- **DATA ENTRIES**:
** begin **
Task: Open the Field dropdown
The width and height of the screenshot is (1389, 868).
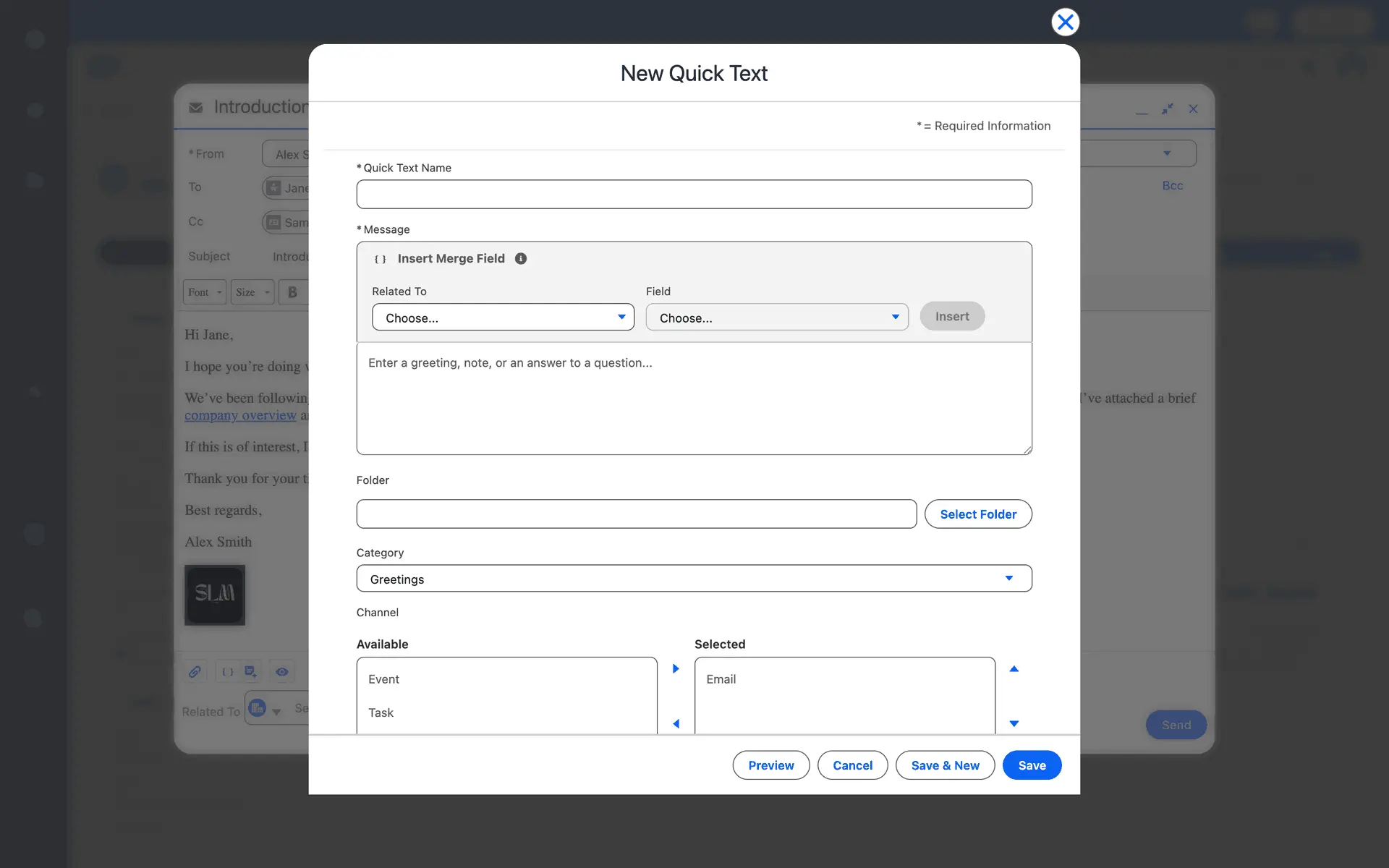Action: click(776, 318)
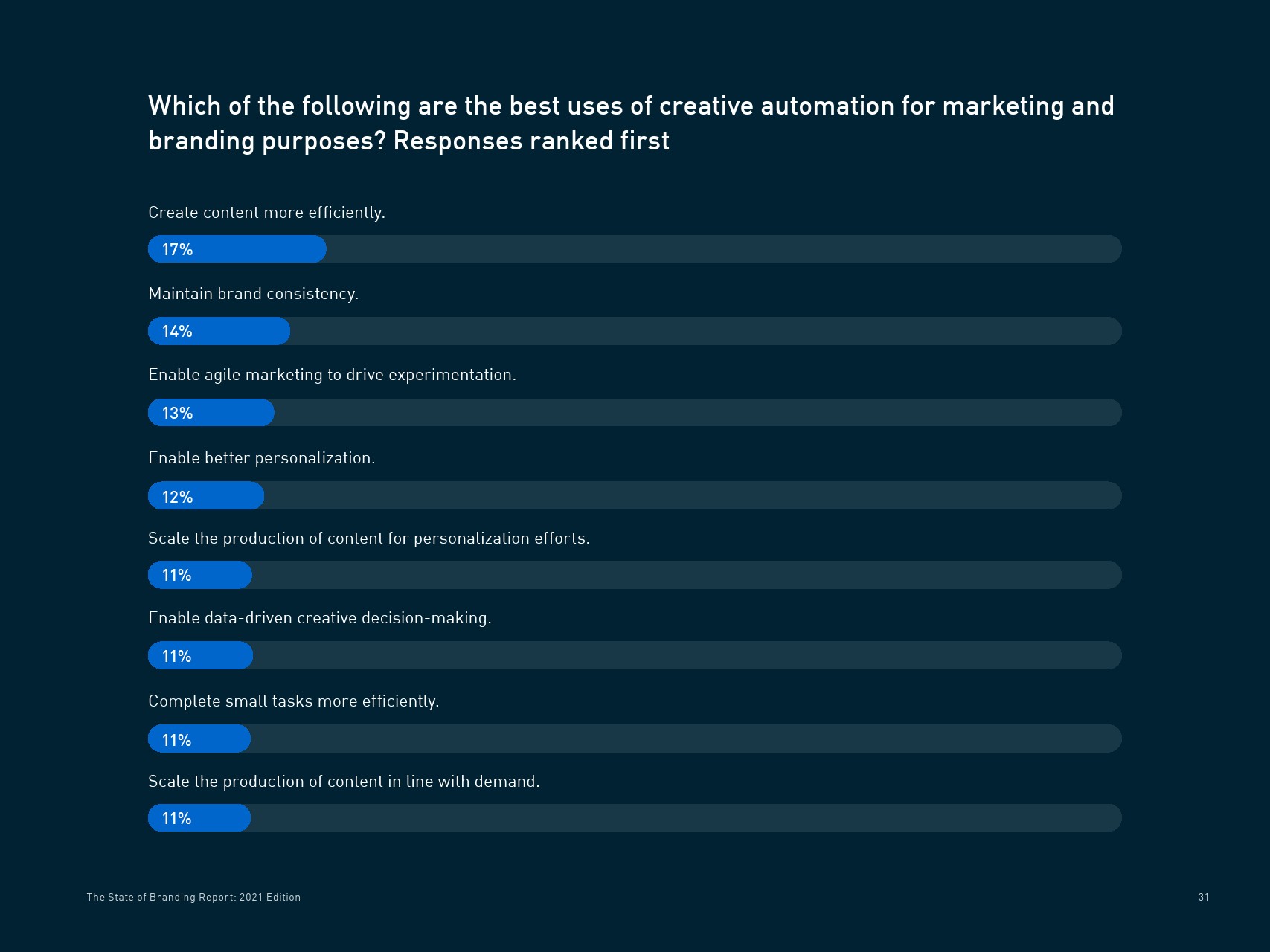Select 'Maintain brand consistency' label
Viewport: 1270px width, 952px height.
[253, 294]
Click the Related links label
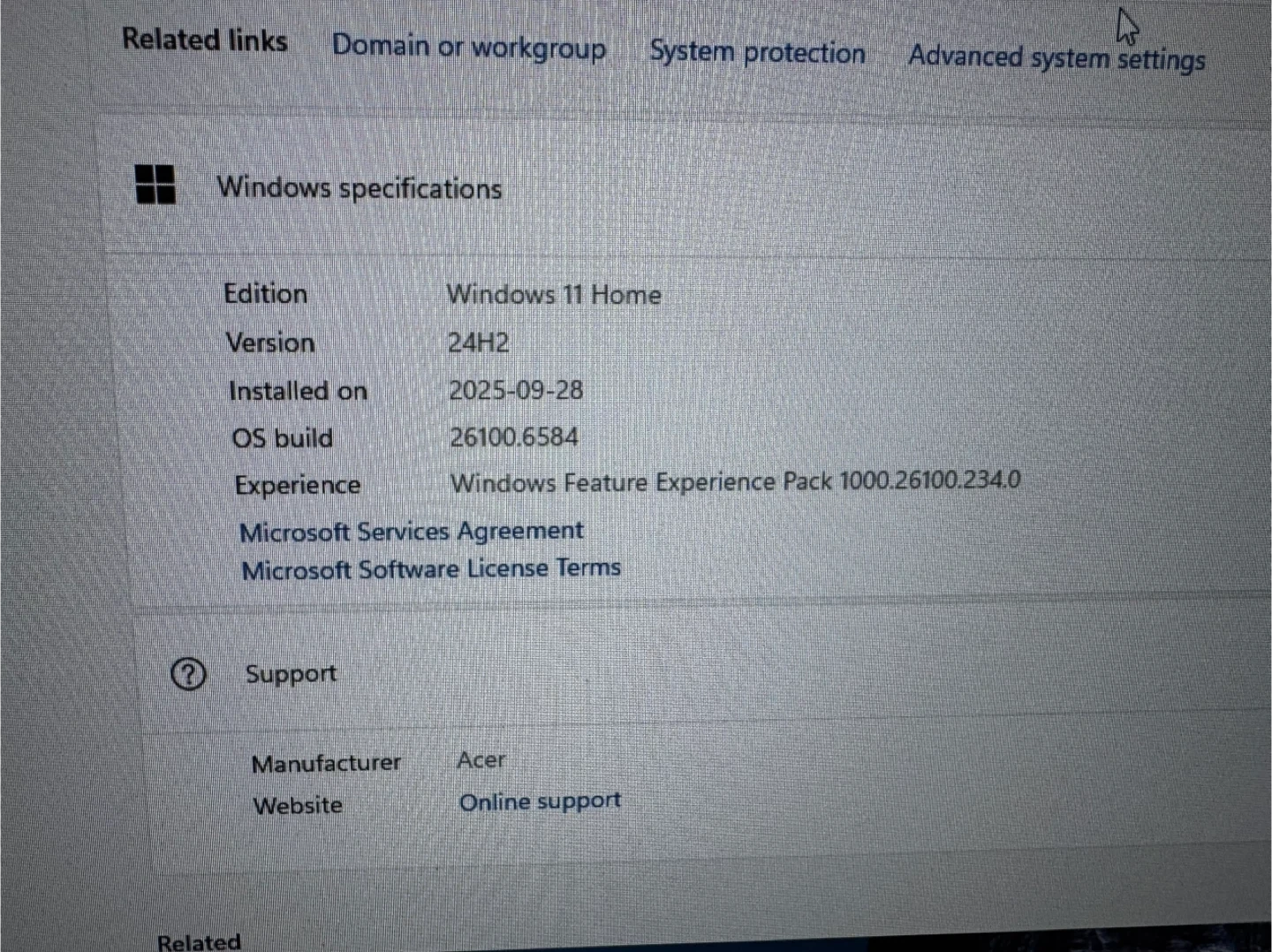This screenshot has height=952, width=1272. (205, 40)
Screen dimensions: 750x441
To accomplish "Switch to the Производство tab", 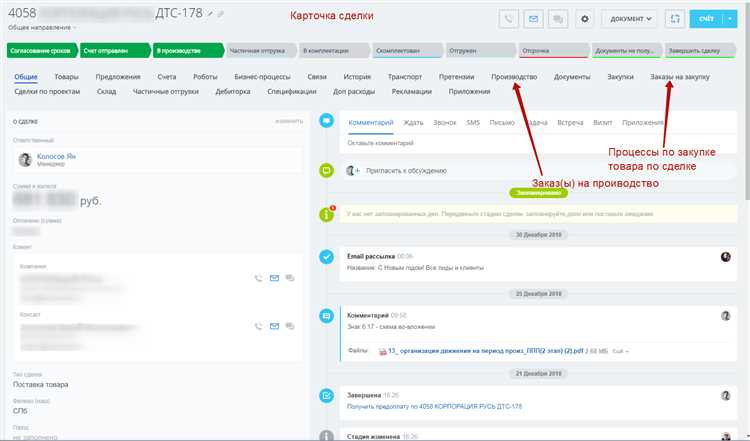I will click(514, 77).
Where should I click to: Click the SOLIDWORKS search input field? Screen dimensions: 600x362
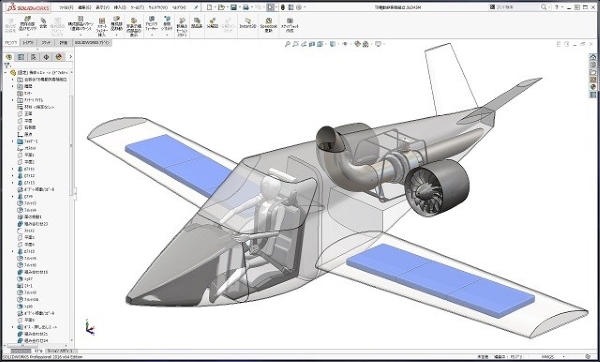(517, 7)
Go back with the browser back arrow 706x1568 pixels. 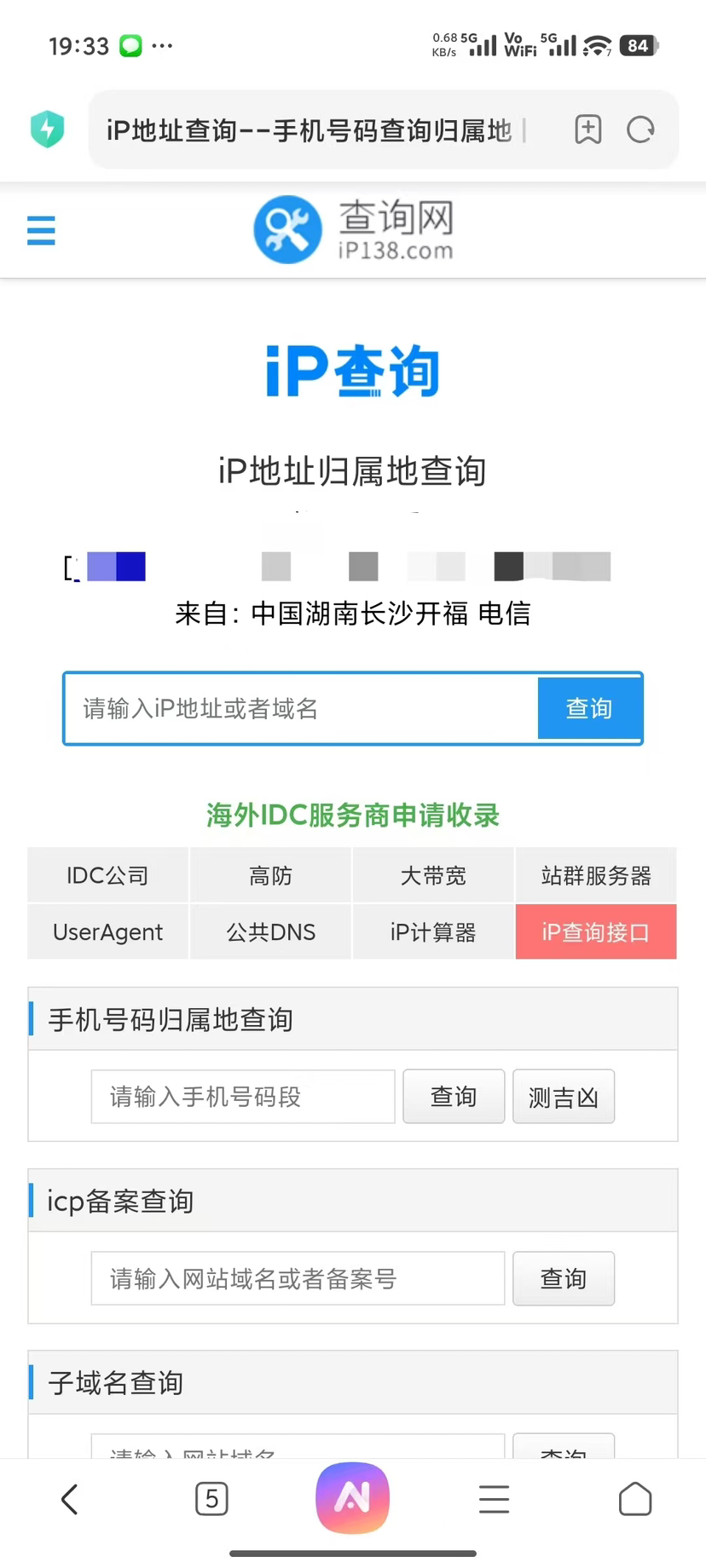click(x=70, y=1499)
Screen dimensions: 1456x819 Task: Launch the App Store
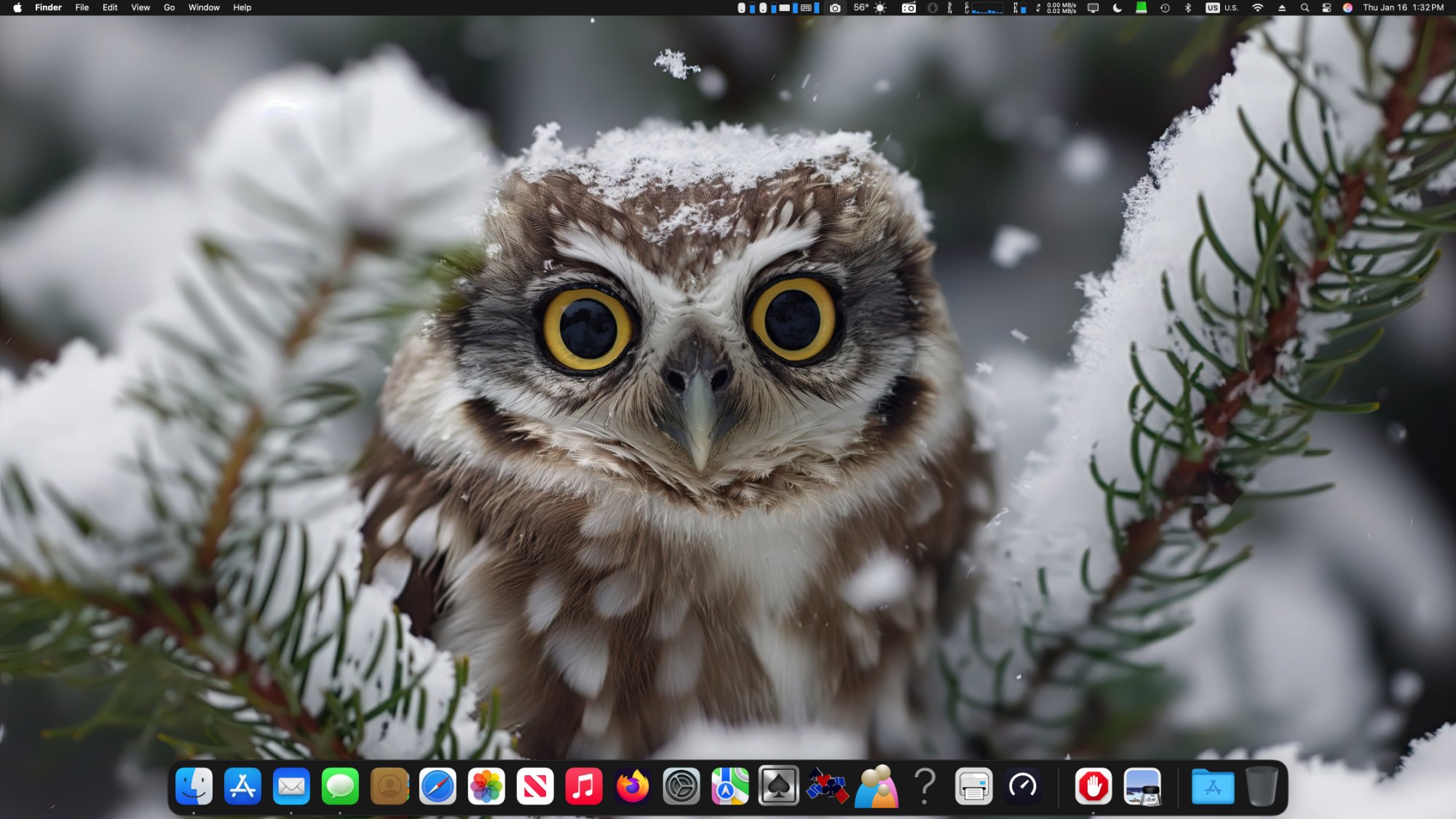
** end **
Please report how many lines of the rows above contain the word "dimensions", giving only the number.

3